▸ **Pixel coordinate grounding data**:
::::::::::

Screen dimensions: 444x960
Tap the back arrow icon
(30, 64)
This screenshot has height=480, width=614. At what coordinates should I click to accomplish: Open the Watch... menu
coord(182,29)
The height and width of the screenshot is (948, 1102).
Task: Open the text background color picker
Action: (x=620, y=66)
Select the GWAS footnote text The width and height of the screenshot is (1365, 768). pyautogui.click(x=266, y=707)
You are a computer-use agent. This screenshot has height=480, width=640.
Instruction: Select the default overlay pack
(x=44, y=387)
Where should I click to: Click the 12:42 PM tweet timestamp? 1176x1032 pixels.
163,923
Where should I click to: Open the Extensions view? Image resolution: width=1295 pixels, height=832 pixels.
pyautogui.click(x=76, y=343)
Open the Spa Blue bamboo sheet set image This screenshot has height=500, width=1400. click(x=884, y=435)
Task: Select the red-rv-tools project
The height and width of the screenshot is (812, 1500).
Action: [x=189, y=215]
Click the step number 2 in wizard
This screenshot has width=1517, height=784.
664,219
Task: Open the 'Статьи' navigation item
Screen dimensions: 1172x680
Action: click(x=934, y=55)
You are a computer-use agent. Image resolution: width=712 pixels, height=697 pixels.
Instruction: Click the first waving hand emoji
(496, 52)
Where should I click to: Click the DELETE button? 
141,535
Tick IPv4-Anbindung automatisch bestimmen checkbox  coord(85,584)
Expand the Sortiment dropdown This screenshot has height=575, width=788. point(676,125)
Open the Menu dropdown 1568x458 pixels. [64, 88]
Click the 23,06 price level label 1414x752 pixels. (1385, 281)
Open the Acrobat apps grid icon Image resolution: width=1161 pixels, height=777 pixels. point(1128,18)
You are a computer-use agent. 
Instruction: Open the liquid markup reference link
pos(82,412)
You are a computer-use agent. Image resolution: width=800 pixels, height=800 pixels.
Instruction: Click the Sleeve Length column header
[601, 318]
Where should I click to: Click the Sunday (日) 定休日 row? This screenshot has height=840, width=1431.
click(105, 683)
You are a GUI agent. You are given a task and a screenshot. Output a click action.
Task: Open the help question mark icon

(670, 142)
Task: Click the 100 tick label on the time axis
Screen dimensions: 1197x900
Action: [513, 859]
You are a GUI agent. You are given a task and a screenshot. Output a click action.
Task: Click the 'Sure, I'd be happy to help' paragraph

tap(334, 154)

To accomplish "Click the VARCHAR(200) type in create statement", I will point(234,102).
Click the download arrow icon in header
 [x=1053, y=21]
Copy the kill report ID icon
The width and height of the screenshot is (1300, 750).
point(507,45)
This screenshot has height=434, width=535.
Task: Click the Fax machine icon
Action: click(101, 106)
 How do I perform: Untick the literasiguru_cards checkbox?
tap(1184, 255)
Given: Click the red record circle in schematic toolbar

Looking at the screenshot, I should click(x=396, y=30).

::::::::::

▸ **Exercise prompt**: Every record above needs to be repeated word for word.

▸ **Written reply**:
Screen dimensions: 444x960
Tap the back arrow icon
(30, 64)
This screenshot has height=480, width=614. At what coordinates should I click to accomplish: Open the Watch... menu
coord(182,29)
The height and width of the screenshot is (948, 1102).
Task: Open the text background color picker
Action: (x=620, y=66)
Select the GWAS footnote text The width and height of the screenshot is (1365, 768). pyautogui.click(x=266, y=707)
You are a computer-use agent. This screenshot has height=480, width=640.
Instruction: Select the default overlay pack
(x=44, y=387)
Where should I click to: Click the 12:42 PM tweet timestamp? 1176x1032 pixels.
163,923
Where should I click to: Open the Extensions view? Image resolution: width=1295 pixels, height=832 pixels.
pyautogui.click(x=76, y=343)
Open the Spa Blue bamboo sheet set image This screenshot has height=500, width=1400. click(x=884, y=435)
Task: Select the red-rv-tools project
The height and width of the screenshot is (812, 1500).
Action: [x=189, y=215]
Click the step number 2 in wizard
This screenshot has width=1517, height=784.
664,219
Task: Open the 'Статьи' navigation item
Screen dimensions: 1172x680
Action: click(x=934, y=55)
You are a computer-use agent. Image resolution: width=712 pixels, height=697 pixels.
Instruction: Click the first waving hand emoji
(496, 52)
Where should I click to: Click the DELETE button? 
141,535
Tick IPv4-Anbindung automatisch bestimmen checkbox  coord(85,584)
Expand the Sortiment dropdown This screenshot has height=575, width=788. point(676,125)
Open the Menu dropdown 1568x458 pixels. [64, 88]
Click the 23,06 price level label 1414x752 pixels. (1385, 281)
Open the Acrobat apps grid icon Image resolution: width=1161 pixels, height=777 pixels. point(1128,18)
You are a computer-use agent. 
Instruction: Open the liquid markup reference link
pos(82,412)
You are a computer-use agent. Image resolution: width=800 pixels, height=800 pixels.
Instruction: Click the Sleeve Length column header
[601, 318]
Where should I click to: Click the Sunday (日) 定休日 row? This screenshot has height=840, width=1431.
click(105, 683)
You are a GUI agent. You are given a task and a screenshot. Output a click action.
Task: Open the help question mark icon

(670, 142)
Task: Click the 100 tick label on the time axis
Screen dimensions: 1197x900
Action: [513, 859]
You are a GUI agent. You are given a task and a screenshot. Output a click action.
Task: Click the 'Sure, I'd be happy to help' paragraph

tap(334, 154)

To accomplish "Click the VARCHAR(200) type in create statement", I will point(234,102).
Click the download arrow icon in header
 [x=1053, y=21]
Copy the kill report ID icon
The width and height of the screenshot is (1300, 750).
point(507,45)
This screenshot has height=434, width=535.
Task: Click the Fax machine icon
Action: click(101, 106)
 How do I perform: Untick the literasiguru_cards checkbox?
tap(1184, 255)
Given: Click the red record circle in schematic toolbar

Looking at the screenshot, I should click(x=396, y=30).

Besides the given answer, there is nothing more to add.